To make any conclusive remarks, our results should be confirmed in a larger, prospective and multicentre cohort. Moreover, due to a lack of effective treatment, multiple chemotherapy regimes were administrated in our hospital and some blood test results were not accessible. We recognize that our uni-center, retrospective study based on a small cohort with heterogonous chemotherapy and surgery schedules may not give more than a hint conducing to an interesting field for future investigation on the PC biology [26,27,28].

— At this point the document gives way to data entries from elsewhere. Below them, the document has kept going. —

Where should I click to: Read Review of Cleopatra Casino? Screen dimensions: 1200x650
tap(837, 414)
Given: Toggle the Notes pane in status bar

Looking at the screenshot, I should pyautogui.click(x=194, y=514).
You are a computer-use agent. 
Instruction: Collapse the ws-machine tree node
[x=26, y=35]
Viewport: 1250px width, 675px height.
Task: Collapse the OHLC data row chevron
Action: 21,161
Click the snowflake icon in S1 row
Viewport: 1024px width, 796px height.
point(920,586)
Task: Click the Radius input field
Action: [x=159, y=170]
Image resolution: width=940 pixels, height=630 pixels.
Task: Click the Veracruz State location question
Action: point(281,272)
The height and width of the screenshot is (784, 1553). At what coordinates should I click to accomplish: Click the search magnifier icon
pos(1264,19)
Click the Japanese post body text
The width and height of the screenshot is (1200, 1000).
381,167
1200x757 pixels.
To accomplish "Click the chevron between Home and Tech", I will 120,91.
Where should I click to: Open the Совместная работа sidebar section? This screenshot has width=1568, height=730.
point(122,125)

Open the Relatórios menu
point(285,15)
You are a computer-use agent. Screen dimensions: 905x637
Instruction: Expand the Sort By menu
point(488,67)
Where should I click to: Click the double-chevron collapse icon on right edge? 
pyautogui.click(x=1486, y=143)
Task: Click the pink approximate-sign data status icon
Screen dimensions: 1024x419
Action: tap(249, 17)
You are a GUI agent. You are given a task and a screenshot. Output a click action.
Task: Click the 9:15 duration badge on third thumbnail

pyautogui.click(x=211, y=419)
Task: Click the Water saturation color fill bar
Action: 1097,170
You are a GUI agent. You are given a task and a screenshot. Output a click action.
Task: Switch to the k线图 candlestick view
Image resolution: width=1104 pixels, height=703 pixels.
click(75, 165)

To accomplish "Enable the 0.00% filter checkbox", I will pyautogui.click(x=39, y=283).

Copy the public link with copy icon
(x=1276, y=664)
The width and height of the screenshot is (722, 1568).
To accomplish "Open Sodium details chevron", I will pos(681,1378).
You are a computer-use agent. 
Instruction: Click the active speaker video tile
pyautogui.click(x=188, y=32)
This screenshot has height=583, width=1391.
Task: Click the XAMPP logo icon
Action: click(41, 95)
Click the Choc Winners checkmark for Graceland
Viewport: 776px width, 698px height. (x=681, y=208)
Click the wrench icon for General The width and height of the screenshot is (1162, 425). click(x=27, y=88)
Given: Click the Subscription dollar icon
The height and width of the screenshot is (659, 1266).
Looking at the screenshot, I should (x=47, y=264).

Despite these limitations, we believe that our study provides some new evidence about the role of systemic inflammation in PC outcomes and may generate more questions about the mechanism of WBC interaction and its influence on tumor progression. Based on our findings, we conclude that a higher level of ELR may be a part of anti-tumor host’s defence, and for this reason, it impacts on the OS and TTP of PC patients, independent of surgical status.

Conclusions

A high ELR (≥ 0.04) detected at PC diagnosis was associated with better OS and longer TTP in the entire cohort, regardless of the surgical treatment. Contrarily, a higher level of neutrophils and age > 50 years were correlated with poor survival outcomes. This new evidence about the role of circulating eosinophils, lymphocytes and neutrophils in PC progression merits further research to clarify their influence on the complex immune-evasive pancreatic microenvironment.